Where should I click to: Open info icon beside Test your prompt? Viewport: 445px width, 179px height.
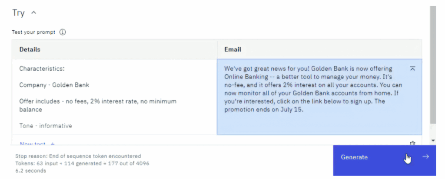(x=63, y=32)
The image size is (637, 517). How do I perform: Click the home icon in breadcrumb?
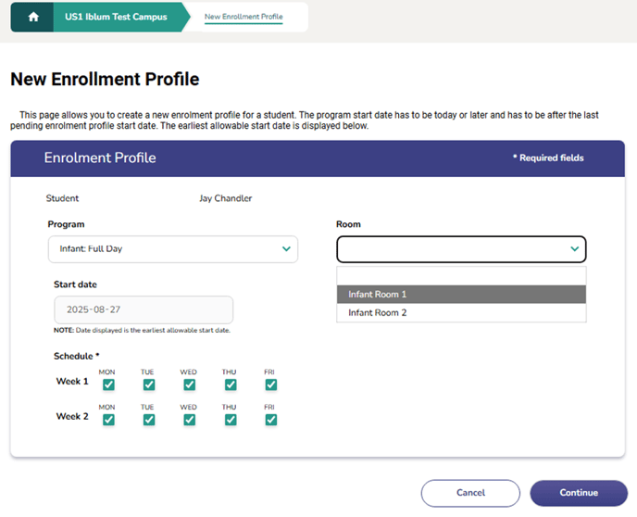coord(33,17)
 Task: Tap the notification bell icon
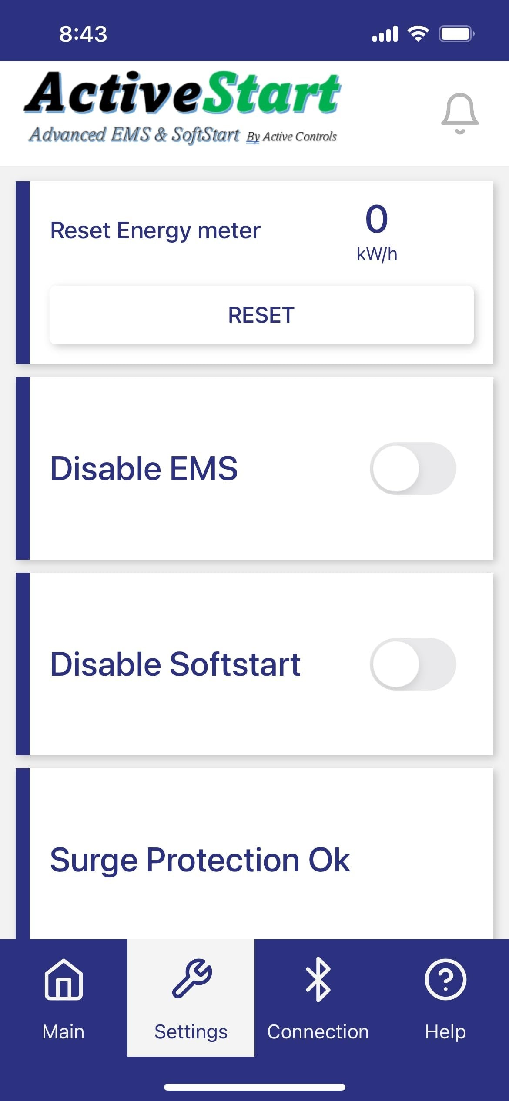pos(460,113)
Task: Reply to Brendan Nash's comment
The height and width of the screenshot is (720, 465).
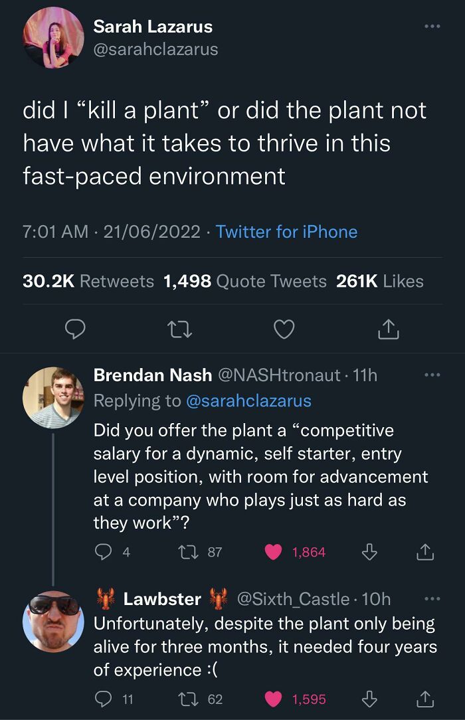Action: [x=103, y=552]
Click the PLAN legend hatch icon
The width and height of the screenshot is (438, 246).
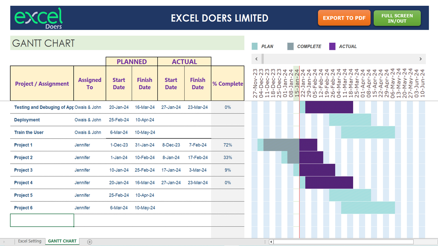click(x=255, y=46)
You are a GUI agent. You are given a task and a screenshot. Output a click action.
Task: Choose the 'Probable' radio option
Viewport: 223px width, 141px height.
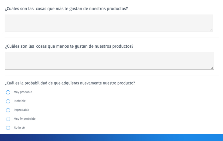[x=8, y=101]
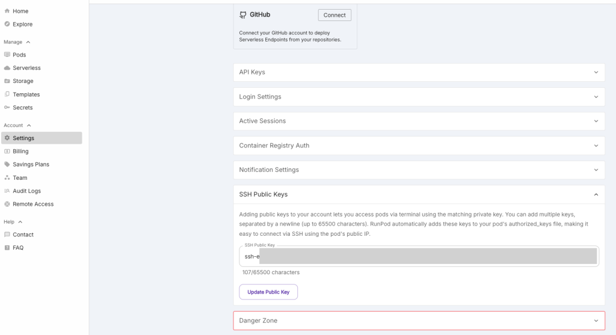Open Templates from the sidebar
This screenshot has width=616, height=335.
26,94
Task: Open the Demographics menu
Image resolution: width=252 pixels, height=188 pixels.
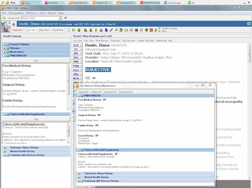Action: [x=17, y=13]
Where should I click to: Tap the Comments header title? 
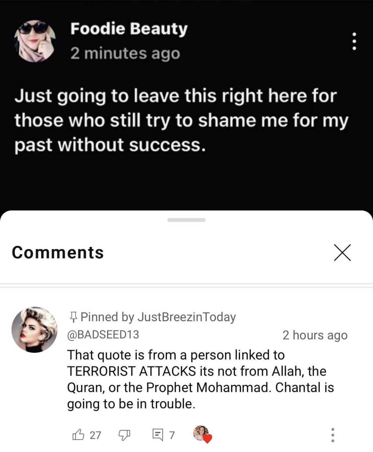click(58, 253)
:::::
Exercise description = After locating the line with "The width and" in the listing above, transcribe it and every line after it to the last, exactly, with no pictures.

The completed task =
The width and height of the screenshot is (438, 246).
click(x=255, y=46)
You are a GUI agent. You are given a task and a screenshot. Output a click action.
Task: Choose the 'Probable' radio option
Viewport: 223px width, 141px height.
[x=8, y=101]
Open Templates from the sidebar
This screenshot has width=616, height=335.
26,94
Task: Open the Demographics menu
Image resolution: width=252 pixels, height=188 pixels.
Action: [x=17, y=13]
Where should I click to: Tap the Comments header title? 
click(58, 253)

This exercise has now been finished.